Pendant longtemps, le bien-être animal n’a pas constitué une priorité pour la filière porcine brésilienne. Les exigences réglementaires étaient limitées et les éleveurs s’appuyaient essentiellement sur des guides de bonnes pratiques. Mais depuis 2020, le Brésil s’est doté d’un nouveau cadre réglementaire visant à mieux encadrer les conditions d’élevage. Les textes fixent notamment des exigences minimales concernant les surfaces disponibles pour les animaux, les conditions de logement ou encore certaines pratiques comme la castration et la codectomie. Les délais de mise en conformité restent cependant très longs, certaines échéances étant fixées à l’horizon 2045.
L’impulsion du privé
Pour les experts de l’Ifip, les évolutions observées aujourd’hui sont avant tout portées par les entreprises privées. Les grands groupes de l’agroalimentaire brésilien, qui réalisent une part importante des exportations, ont multiplié les engagements sur le bien-être animal afin de répondre aux attentes des marchés internationaux.
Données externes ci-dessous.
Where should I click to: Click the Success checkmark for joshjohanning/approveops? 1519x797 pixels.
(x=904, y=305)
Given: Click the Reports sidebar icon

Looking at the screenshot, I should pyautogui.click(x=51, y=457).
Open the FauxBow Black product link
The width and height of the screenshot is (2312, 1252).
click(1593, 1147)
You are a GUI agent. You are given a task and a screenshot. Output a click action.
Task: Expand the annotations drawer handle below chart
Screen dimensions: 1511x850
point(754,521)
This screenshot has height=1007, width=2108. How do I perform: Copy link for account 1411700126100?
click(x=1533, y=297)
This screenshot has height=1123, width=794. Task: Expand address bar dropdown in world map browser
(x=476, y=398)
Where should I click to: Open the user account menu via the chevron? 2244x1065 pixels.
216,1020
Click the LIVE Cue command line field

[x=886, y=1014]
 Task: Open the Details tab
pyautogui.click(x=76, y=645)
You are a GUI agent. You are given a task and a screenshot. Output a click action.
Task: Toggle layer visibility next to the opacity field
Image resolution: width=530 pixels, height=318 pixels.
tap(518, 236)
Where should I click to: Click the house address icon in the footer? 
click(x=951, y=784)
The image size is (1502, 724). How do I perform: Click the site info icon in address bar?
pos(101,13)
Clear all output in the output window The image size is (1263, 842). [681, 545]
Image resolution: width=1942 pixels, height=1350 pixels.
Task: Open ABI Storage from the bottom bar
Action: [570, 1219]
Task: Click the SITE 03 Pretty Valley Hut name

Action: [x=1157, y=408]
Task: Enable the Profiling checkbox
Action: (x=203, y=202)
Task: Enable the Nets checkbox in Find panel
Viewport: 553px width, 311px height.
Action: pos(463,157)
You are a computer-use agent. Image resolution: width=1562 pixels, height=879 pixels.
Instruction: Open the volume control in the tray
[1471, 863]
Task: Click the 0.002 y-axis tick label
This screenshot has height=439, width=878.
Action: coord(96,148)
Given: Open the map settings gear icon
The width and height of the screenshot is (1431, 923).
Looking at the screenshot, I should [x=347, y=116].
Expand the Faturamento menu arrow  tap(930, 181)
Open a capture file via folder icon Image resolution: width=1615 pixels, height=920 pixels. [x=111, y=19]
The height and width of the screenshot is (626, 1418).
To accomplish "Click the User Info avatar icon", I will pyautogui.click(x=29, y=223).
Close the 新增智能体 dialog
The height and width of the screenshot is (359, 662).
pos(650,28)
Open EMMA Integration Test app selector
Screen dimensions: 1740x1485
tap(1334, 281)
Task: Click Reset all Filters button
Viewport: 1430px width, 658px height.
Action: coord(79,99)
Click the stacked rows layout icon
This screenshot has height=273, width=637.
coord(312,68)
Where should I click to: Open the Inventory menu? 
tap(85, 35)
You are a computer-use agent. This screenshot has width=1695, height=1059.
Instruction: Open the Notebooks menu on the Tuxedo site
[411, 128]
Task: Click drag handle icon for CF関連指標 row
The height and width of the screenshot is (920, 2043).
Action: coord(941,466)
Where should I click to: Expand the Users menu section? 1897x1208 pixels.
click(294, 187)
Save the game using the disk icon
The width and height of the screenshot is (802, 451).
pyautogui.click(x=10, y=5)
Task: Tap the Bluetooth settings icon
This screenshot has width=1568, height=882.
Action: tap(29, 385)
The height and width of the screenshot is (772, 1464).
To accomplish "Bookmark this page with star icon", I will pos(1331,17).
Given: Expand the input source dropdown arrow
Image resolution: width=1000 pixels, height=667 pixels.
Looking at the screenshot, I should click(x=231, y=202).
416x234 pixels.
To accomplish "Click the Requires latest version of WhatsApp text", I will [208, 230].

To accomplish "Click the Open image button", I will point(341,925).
Pour ces acteurs, l’enjeu dépasse largement la seule question sociétale : il s’agit aussi de sécuriser l’accès à des marchés de plus en plus exigeants. Sur le plan environnemental également, les lignes commencent à bouger. La gestion des effluents d’élevage gagne en importance, même si les pratiques restent très contrastées selon les bassins de production. Alors que le pays renforce sa présence sur les marchés internationaux, la convergence vers des standards plus élevés apparaît comme une condition essentielle à la poursuite de son développement.